- [Task to carry out]: Which lines of the records below contain the word "computer"? Show each one.

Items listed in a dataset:

+ + + + +

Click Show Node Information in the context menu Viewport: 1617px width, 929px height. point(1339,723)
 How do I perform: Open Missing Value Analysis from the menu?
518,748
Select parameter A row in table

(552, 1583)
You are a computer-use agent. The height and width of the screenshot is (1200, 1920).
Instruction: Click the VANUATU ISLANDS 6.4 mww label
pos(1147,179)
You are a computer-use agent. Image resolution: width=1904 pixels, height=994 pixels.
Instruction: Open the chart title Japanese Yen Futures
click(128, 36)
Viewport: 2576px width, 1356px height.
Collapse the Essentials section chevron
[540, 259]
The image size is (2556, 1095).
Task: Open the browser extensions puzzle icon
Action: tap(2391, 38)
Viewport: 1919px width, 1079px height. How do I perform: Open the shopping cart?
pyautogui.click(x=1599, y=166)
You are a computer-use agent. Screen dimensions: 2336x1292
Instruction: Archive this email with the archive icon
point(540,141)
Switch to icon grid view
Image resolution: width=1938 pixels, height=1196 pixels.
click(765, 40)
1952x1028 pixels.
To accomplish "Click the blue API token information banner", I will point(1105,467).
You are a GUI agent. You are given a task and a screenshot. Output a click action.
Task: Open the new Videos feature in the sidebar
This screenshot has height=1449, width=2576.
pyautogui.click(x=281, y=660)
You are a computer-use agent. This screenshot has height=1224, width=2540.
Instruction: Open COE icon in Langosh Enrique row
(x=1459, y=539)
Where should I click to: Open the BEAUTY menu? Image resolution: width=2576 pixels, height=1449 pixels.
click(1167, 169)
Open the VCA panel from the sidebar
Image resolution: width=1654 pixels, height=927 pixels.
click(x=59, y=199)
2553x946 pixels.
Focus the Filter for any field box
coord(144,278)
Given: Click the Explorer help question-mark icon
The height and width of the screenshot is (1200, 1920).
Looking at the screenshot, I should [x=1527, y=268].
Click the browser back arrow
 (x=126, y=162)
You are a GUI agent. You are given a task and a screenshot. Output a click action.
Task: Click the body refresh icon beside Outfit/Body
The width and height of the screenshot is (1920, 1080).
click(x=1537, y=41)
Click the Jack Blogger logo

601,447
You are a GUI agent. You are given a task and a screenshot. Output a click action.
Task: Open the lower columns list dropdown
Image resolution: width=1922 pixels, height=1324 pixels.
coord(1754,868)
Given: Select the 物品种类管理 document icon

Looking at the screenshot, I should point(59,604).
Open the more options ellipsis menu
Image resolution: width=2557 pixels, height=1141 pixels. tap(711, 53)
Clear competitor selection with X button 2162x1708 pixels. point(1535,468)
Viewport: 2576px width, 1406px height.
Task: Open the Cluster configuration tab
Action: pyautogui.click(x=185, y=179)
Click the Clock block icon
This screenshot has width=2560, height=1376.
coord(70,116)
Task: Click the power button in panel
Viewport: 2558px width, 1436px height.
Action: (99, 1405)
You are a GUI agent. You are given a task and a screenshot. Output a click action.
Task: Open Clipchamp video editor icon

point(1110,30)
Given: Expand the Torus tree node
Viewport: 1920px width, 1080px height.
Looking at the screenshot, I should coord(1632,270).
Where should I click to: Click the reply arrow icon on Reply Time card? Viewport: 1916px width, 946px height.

+ + + + +

- [Solution for this problem]:
You are a computer-use agent. The height and width of the screenshot is (1200, 1920).
You are a computer-use agent. Image resolution: width=1904 pixels, height=994 pixels.
You are a computer-use agent. Screen dimensions: 2336x1292
You are a computer-use agent. This screenshot has height=1224, width=2540.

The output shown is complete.